Last December, the CFPB entered into a consent order with Atlantic Union Bank (the “Bank”) for the Bank’s failure to obtain consumers’ affirmative consent to enrollment in regulated overdrafts during 2017-2020. The consent order stemmed from the Bank’s in-branch and phone opt-in practices. The consent order included new requirements related to obtaining regulated overdraft opt-ins by phone as it requires the Bank to send the What You Need to Know About Overdrafts and Overdraft Fees disclosure and obtain the consumer’s signature for any phone opt-ins.

At that time, we noted that institutions should review their practices for obtaining regulated overdraft opt-ins by phone in light of the consent order and consider whether a phone opt-in is still a viable option.

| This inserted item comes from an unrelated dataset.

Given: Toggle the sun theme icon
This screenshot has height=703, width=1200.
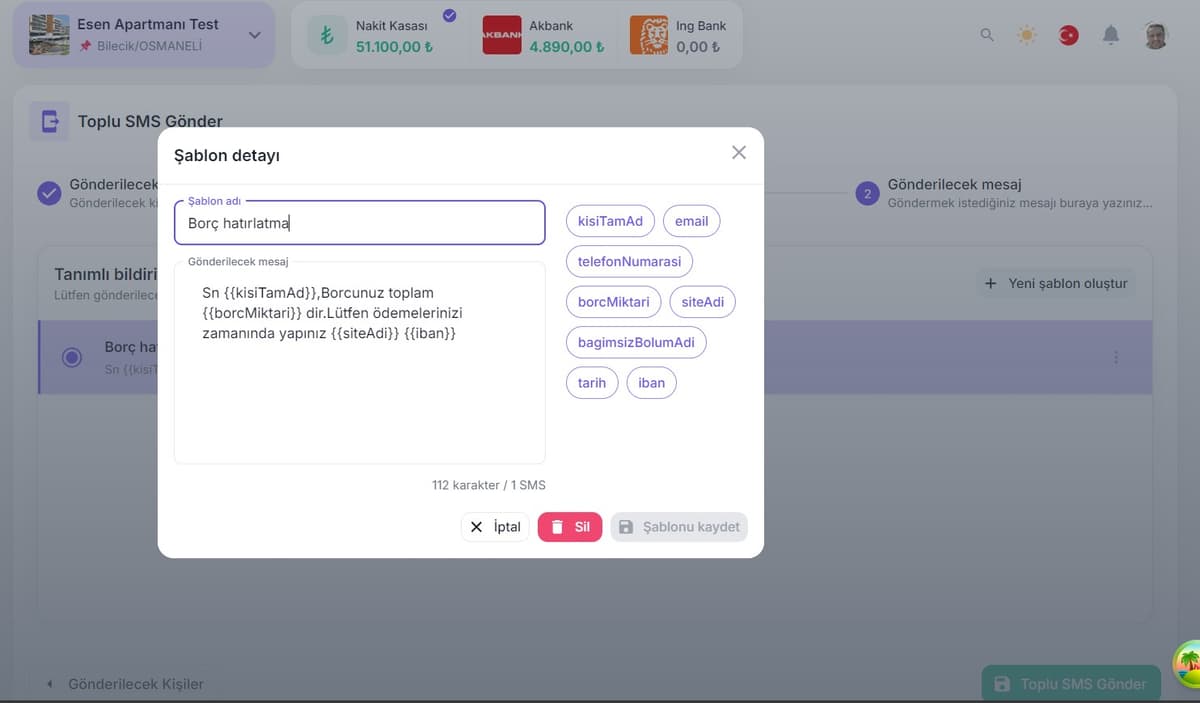Looking at the screenshot, I should pyautogui.click(x=1027, y=35).
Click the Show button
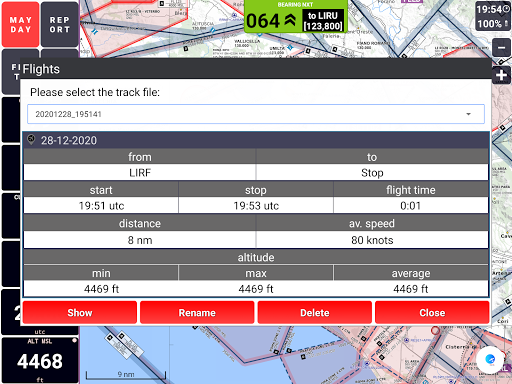 pyautogui.click(x=80, y=312)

As we have seen in many other CFPB overdraft and NSF consent orders, a change in practices will not help an institution avoid enforcement for prior acts or practices that the CFPB disfavors or deems unlawful. We also published an article titled “Overdraft Opt-In Practices Hold Risks For Banks” last March.

Credit Unions should also expect increased scrutiny on overdrafts and NSFs from the NCUA. Earlier this year, the NCUA indicated that it plans to focus on “website advertising, balance calculation methods, and settlement processes” related to overdraft programs, as well as evaluating credit union adjustments to overdraft programs to address consumer compliance risk and potential consumer harm from unexpected overdraft fees. In March, credit unions with $1 billion or more in assets began to report fee income derived from overdraft and NSF fees as a separate line item on call reports.

As Ballard Spahr previously blogged, the CFPB has proposed rulemaking on overdraft credit and NSF fees and has been closely monitoring overdraft and NSF practices. Ballard Spahr held a webinar entitled “A close look at the Consumer Financial Protection Bureau’s proposed rules on overdraft and nonsufficient funds fees,” which was repurposed as a podcast episode.